下痢の薬-1
▼下痢止め薬
※ロペミン
腸の運動を強力におさえて、下痢を止めます。効果がよく繁用されますが、細菌性の下痢や潰瘍性大腸炎には適当ではありません。予防的な長期連用も避けます。便秘になった場合は、直ちに中止するようにしましょう。
▼鎮けい薬
※ロートエキス、ブスコパン、コリオパン、チアトン、トランコロン、トランコロンP、イリコロンM
抗コリン薬の部類です。上記のロペミンと同様に、腸の運動を抑える作用があるので、下痢や腹痛に有効です。チアトンとトランコロン、イリコロンは過敏大腸症の適応をもちます。
▼アヘンアルカロイド
※コデイン、ジヒドロコデイン、モルヒネ
一般的ではありませんが、他の薬が無効な頑固な下痢に処方することがあります。
▼抗菌薬・抗生物質
※クラビット、ホスミシン、カナマイシン、その他各種抗菌薬
細菌性の食中毒や腸炎に、抗菌薬や抗生物質を用いることがあります。
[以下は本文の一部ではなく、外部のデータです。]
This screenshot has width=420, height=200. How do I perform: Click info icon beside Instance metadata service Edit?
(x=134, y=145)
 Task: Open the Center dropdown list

使用の可否は病態にもよります。抗生物質により生じる偽膜性大腸炎には、バンコマイシンという特殊な抗生物質を用います。
<メモ>
●下痢の原因は、さまざまです。食べすぎ・飲みすぎ、食中毒、過敏性腸症候群など比較的よくみられるものから、潰瘍性大腸炎やクローン病など特殊な腸疾患によるもの、さらには膵炎や消化器がんなのが隠れていることもあります。急性の下痢症では、下痢を止めることよりも、まず原因をみきわめることが大切です。
●食中毒や細菌性の下痢は、有害物質を体外に排出させようとする自然な防衛反応です。このような場合、むやみに下痢を止めればよいというものではありません。下痢止め薬や、抗菌薬は慎重に用いるべきです。